▶ [RECORDS TO PROCESS]
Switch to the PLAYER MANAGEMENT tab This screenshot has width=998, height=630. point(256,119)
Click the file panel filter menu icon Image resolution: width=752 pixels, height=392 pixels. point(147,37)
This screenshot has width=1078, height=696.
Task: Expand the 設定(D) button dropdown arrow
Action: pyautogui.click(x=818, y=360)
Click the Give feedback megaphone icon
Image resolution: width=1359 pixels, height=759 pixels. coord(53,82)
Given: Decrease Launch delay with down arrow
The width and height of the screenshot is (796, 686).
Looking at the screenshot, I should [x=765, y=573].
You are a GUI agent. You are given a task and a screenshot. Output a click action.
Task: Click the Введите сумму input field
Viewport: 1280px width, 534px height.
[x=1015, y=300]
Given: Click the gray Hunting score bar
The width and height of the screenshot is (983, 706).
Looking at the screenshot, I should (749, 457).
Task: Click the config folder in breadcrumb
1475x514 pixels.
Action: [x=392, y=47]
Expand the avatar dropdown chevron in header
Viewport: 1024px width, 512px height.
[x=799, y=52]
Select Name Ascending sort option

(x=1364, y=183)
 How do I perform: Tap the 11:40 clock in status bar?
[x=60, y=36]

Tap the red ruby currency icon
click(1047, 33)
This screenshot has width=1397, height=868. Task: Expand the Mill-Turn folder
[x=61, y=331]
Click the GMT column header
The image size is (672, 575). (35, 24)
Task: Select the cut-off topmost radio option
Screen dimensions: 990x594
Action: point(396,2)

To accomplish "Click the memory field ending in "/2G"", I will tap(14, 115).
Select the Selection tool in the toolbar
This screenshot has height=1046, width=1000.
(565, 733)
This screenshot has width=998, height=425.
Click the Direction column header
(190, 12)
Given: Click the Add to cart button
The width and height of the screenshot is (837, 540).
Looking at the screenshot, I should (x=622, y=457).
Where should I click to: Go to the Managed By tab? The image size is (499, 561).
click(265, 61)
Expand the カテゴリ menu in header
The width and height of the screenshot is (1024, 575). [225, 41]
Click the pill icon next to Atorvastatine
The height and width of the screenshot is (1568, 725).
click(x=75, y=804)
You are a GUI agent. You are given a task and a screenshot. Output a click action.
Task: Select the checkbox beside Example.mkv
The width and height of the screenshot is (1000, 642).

▶ [WHAT YOU NEED TO DO] Write out the entries above once more, without altering anything.

▶ [SOLUTION FOR THIS EXERCISE]
Switch to the PLAYER MANAGEMENT tab This screenshot has width=998, height=630. point(256,119)
Click the file panel filter menu icon Image resolution: width=752 pixels, height=392 pixels. point(147,37)
This screenshot has width=1078, height=696.
Task: Expand the 設定(D) button dropdown arrow
Action: pyautogui.click(x=818, y=360)
Click the Give feedback megaphone icon
Image resolution: width=1359 pixels, height=759 pixels. coord(53,82)
Given: Decrease Launch delay with down arrow
The width and height of the screenshot is (796, 686).
Looking at the screenshot, I should [x=765, y=573].
You are a GUI agent. You are given a task and a screenshot. Output a click action.
Task: Click the Введите сумму input field
Viewport: 1280px width, 534px height.
[x=1015, y=300]
Given: Click the gray Hunting score bar
The width and height of the screenshot is (983, 706).
Looking at the screenshot, I should (749, 457).
Task: Click the config folder in breadcrumb
1475x514 pixels.
Action: [x=392, y=47]
Expand the avatar dropdown chevron in header
Viewport: 1024px width, 512px height.
[x=799, y=52]
Select Name Ascending sort option

(x=1364, y=183)
 How do I perform: Tap the 11:40 clock in status bar?
[x=60, y=36]

Tap the red ruby currency icon
click(1047, 33)
This screenshot has width=1397, height=868. Task: Expand the Mill-Turn folder
[x=61, y=331]
Click the GMT column header
The image size is (672, 575). (35, 24)
Task: Select the cut-off topmost radio option
Screen dimensions: 990x594
Action: point(396,2)

To accomplish "Click the memory field ending in "/2G"", I will tap(14, 115).
Select the Selection tool in the toolbar
This screenshot has height=1046, width=1000.
(565, 733)
This screenshot has width=998, height=425.
Click the Direction column header
(190, 12)
Given: Click the Add to cart button
The width and height of the screenshot is (837, 540).
Looking at the screenshot, I should (x=622, y=457).
Where should I click to: Go to the Managed By tab? The image size is (499, 561).
click(265, 61)
Expand the カテゴリ menu in header
The width and height of the screenshot is (1024, 575). [225, 41]
Click the pill icon next to Atorvastatine
The height and width of the screenshot is (1568, 725).
click(x=75, y=804)
You are a GUI agent. You are given a task and a screenshot. Output a click action.
Task: Select the checkbox beside Example.mkv
The width and height of the screenshot is (1000, 642).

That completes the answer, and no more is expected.